Landmark events don't come much bigger than this. Not only does the opening of the Henry VI trilogy mark the launch of Shakespeare's eight-play history cycle, to be performed "deep into 2008", it also sees the inauguration of the temporary Courtyard Theatre which will be the RSC's home while the Royal Shakespeare Theatre is rebuilt next year.
When he staged the trilogy five years ago, Michael Boyd gained critical acclaim, the only reservations centring on the limitations of the Swan Theatre. Although the new theatre is, in essence, the Swan writ large, it enables Boyd to open up the action to thrilling effect. The whole of the arena is incorporated as actors descend from ladders, ropes, or gantries, use all points of the galleries, or mount to the rafters, alive and 'dead'.
Henry VI Part One opens with the death of Henry V who slowly descends, in sepulchral light, Tom Piper's metal tower at the rear of the stage before coughing up blood and slithering into his grave. But even as courtiers emerge to deliver their obsequies over his unburied corpse, a stream of messengers arrive with reports of mounting losses in the wake of armed uprising in France.
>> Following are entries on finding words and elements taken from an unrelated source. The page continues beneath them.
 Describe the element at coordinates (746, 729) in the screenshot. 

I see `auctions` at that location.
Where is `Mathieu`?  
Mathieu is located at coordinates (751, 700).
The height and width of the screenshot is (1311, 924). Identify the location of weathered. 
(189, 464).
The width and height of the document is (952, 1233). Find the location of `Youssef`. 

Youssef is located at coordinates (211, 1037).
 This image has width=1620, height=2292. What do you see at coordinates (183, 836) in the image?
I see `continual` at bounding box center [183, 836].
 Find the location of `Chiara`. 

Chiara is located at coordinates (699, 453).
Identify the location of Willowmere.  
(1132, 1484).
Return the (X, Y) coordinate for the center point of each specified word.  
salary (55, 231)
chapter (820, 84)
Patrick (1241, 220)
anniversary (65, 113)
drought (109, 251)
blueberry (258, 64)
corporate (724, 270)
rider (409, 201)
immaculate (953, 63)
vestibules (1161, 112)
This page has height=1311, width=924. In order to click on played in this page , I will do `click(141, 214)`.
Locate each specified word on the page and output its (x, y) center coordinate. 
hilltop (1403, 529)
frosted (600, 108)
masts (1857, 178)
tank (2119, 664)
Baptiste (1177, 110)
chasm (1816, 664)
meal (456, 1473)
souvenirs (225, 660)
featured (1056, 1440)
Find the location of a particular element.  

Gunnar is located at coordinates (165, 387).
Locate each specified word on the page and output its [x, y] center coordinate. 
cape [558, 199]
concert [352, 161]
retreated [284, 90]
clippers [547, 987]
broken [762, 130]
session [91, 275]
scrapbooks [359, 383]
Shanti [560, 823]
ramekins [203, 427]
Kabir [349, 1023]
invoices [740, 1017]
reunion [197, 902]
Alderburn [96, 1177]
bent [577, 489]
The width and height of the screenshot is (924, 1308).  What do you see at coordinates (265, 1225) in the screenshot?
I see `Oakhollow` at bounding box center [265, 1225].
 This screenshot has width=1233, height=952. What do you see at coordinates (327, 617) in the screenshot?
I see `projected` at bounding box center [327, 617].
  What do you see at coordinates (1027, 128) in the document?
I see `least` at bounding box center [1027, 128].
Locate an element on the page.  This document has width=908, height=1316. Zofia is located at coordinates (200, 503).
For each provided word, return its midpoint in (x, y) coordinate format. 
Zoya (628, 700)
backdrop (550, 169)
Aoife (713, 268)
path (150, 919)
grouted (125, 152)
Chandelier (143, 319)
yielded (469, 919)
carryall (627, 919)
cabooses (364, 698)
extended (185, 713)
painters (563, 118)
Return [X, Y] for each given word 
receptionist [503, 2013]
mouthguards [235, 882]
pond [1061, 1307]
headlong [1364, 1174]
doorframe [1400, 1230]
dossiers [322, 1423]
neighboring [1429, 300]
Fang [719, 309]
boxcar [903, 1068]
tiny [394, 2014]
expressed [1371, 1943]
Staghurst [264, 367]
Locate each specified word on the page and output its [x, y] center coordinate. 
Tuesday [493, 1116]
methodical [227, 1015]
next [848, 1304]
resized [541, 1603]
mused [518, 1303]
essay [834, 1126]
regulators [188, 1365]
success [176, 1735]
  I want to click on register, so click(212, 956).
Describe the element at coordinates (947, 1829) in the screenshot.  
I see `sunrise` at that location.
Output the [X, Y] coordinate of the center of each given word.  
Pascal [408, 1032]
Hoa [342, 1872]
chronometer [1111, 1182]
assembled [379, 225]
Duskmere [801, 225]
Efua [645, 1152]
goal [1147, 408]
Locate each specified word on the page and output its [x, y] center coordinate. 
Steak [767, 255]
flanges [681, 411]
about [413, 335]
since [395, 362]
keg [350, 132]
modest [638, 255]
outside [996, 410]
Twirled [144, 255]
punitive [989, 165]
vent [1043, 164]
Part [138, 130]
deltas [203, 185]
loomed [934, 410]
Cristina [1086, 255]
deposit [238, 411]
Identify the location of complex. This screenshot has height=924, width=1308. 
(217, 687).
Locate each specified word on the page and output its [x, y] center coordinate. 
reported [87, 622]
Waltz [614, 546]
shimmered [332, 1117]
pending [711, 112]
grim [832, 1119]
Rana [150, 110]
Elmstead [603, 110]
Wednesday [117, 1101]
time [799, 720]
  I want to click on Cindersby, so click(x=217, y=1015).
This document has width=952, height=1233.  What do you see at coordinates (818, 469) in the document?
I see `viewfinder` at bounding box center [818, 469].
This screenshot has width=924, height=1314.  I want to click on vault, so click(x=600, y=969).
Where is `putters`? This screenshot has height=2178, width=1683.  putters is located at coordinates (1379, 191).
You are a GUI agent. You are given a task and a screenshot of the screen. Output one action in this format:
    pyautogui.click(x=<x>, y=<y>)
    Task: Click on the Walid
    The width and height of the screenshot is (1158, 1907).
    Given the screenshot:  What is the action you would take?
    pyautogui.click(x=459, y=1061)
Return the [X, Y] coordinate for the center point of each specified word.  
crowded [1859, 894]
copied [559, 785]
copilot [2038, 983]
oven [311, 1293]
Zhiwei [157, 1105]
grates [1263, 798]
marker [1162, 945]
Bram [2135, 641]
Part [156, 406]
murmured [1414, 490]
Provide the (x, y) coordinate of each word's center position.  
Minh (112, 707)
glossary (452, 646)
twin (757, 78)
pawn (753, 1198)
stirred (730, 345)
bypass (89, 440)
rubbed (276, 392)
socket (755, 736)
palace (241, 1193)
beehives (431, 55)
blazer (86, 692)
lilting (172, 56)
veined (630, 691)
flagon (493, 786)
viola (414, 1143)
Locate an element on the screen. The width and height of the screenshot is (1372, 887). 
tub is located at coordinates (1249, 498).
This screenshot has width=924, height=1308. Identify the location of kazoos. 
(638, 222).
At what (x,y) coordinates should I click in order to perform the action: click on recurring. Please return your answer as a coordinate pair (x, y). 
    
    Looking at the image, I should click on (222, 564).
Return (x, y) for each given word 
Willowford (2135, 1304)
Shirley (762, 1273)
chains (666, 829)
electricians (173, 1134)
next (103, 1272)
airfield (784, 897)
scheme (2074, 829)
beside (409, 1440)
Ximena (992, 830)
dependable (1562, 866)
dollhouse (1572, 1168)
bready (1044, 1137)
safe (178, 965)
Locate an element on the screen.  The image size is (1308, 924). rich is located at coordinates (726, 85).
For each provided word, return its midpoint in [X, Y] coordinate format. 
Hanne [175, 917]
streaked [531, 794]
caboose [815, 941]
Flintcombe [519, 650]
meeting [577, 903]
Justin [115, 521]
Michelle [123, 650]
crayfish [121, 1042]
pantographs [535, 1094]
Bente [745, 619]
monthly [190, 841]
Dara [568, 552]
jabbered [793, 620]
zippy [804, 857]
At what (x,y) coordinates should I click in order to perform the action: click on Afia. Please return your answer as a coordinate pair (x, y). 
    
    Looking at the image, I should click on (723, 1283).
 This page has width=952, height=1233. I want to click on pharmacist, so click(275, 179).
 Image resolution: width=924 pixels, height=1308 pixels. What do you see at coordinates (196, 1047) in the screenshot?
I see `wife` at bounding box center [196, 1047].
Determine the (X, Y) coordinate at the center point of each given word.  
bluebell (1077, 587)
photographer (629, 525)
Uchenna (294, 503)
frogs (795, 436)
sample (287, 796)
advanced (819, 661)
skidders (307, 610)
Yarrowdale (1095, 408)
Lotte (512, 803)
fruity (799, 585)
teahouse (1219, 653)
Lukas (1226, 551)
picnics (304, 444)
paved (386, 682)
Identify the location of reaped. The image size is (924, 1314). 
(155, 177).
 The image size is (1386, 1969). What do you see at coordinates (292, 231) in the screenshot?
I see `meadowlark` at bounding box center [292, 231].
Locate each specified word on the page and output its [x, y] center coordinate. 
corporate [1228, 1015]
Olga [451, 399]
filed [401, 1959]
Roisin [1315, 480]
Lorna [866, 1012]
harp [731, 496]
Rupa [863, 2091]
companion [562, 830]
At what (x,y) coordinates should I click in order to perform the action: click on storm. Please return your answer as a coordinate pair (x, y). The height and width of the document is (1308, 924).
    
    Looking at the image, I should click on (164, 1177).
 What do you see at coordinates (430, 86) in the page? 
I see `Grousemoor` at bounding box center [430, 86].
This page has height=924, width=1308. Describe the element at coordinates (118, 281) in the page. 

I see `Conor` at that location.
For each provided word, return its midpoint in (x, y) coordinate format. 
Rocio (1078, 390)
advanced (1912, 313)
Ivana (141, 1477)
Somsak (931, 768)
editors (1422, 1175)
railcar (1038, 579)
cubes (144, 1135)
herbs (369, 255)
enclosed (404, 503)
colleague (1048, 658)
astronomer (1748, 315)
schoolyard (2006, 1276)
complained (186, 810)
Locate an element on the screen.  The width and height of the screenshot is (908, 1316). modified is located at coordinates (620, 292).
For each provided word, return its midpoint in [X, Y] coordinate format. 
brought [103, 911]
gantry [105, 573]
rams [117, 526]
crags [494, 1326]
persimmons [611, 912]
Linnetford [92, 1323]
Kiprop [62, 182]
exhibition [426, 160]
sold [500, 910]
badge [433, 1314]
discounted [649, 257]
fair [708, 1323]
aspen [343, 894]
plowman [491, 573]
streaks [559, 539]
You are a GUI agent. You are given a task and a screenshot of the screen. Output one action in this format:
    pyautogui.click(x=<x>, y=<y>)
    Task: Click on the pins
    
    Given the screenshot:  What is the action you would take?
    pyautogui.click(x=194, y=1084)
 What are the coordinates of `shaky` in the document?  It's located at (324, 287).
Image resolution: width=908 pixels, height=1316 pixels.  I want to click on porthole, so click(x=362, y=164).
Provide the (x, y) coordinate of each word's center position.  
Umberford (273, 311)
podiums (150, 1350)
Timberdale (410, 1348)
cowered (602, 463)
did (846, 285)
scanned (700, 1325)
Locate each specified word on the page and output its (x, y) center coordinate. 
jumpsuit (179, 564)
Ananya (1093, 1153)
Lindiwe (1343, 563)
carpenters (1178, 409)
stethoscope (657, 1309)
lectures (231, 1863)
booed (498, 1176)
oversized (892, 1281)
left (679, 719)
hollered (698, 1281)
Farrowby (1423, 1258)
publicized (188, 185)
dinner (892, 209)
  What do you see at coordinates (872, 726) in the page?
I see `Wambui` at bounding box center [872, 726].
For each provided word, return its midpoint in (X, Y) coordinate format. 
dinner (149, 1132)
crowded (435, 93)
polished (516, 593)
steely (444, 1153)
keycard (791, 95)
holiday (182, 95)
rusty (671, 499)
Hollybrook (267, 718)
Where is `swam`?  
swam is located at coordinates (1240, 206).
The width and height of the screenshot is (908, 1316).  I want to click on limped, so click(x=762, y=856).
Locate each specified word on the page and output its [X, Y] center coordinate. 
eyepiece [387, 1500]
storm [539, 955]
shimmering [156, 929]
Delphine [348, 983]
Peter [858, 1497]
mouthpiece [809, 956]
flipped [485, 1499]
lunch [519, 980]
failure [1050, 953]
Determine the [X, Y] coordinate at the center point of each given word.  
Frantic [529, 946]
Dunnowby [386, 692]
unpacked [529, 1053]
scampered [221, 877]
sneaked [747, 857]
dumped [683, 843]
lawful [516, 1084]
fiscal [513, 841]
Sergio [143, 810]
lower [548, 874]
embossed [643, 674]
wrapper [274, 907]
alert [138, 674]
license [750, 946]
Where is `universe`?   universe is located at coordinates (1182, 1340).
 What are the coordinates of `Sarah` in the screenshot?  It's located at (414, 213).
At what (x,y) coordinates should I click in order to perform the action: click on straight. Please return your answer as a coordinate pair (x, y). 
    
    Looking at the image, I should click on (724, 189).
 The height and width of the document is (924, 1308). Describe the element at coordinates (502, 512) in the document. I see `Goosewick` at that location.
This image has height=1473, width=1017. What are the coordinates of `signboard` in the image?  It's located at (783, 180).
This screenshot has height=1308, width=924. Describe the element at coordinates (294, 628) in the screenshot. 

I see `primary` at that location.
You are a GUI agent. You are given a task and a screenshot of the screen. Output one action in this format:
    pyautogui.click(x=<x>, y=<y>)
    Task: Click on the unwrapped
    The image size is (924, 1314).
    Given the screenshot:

Action shuttles between an England increasingly riven by faction and war overseas.
Boyd likens the trilogy to a Tudor soap. The plus side is an epic sweep and a narrative drive. The downside is the sketchy, two-dimensional nature of many of the characters here and an excess of rhetoric, mercifully trimmed.
Ultimately, although the play is action-packed, the sound and fury of the many battle scenes pall and John McKay as the foppish and pusillanimous Dauphin of France and his equally craven sidekicks afford welcome comic relief.
Among those who also shine are Geoffrey Freshwater, as the rapacious Bishop of Winchester, Richard Cordery as Humphrey, the Duke of Gloucester, Keith Bartlett as the "brave and tiresome" Talbot and Katy Stephens as a far from saintly Joan of Arc, who also doubles as Margaret, Henry VI's queen-to-be at the end of the play. Chuk Iwuji, who plays Henry this time around, has little to do here, but moves adeptly from wide-eyed innocence to growing impotent horror.
This is sophomore Shakespeare, but Shakespeare none the less and exhilaratingly staged.